Sotol, bacanora, raicilla, and other DO categories—what connects them.

Start here

Shelves now whisper sotol, raicilla, bacanora—names that sound niche until you realize they are regional answers to the same question: what grows here, and how do we ferment and distill it? Tequila and mezcal are just the famous siblings.

This big-picture tour shows what connects them and why smoke, herb, and earth keep showing up.

Shared idea

Mexico’s diverse spirits often start with roasted or cooked plants (agave or related desert plants), fermentation, and distillation—then Denomination of Origin rules decide the official name.

Mezcal (broad)

Can include many agave species across approved states; smoke levels vary by roasting method.

Tequila (narrower)

Blue weber agave, specific geography—already covered in our tequila tasting primer.

Other names you may see

Tasting approach

Identify smoke, herbal, earth, and sweet cooked agave separately; cross-category flights are fun but challenging—sip water between pours.

Deeper dive

Agave and adjacent Mexican spirits are regional expressions of plant, place, and method. Bacanora, raicilla, mezcal, tequila, and sotol differ by plant material, geography, roasting/cooking traditions, fermentation, distillation, and legal recognition. Some are protected denominations; others may appear as broader destilado de agave or regional spirits.
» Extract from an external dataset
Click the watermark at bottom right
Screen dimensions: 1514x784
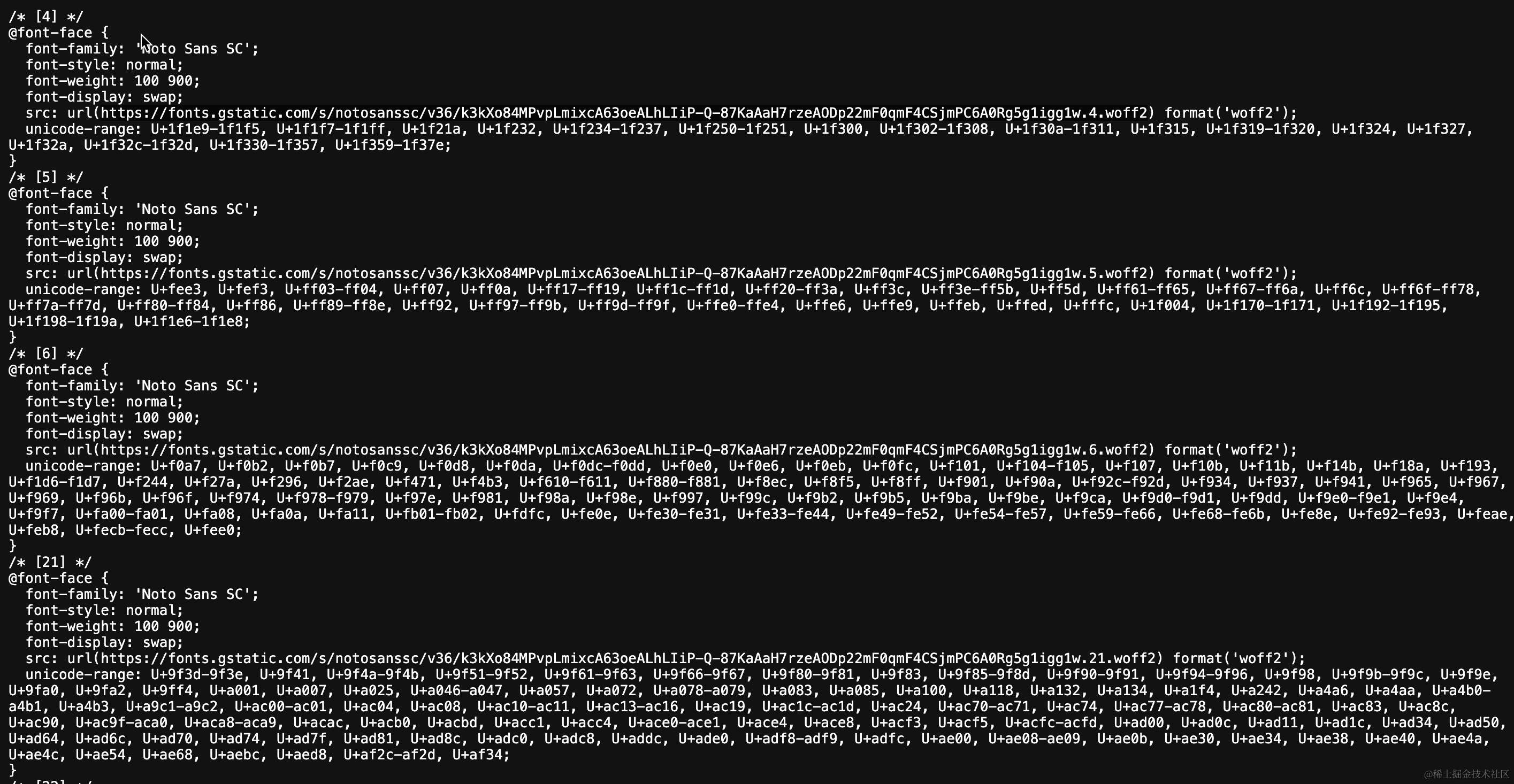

Sotol is especially useful as a reminder: it often sits near mezcal but comes from desert spoon, not agave. Flavor can still overlap through roasting, fermentation, and arid terroir, but the botany is different.

Terms that matter

Common trap

Do not assume unfamiliar names are simply mezcal variants. Legal identity, plant, and region may differ.

Try this

In any agave-adjacent tasting, write four columns: plant, cooking/smoke, earth/mineral, and fruit/herb. It keeps smoke from swallowing the whole conversation.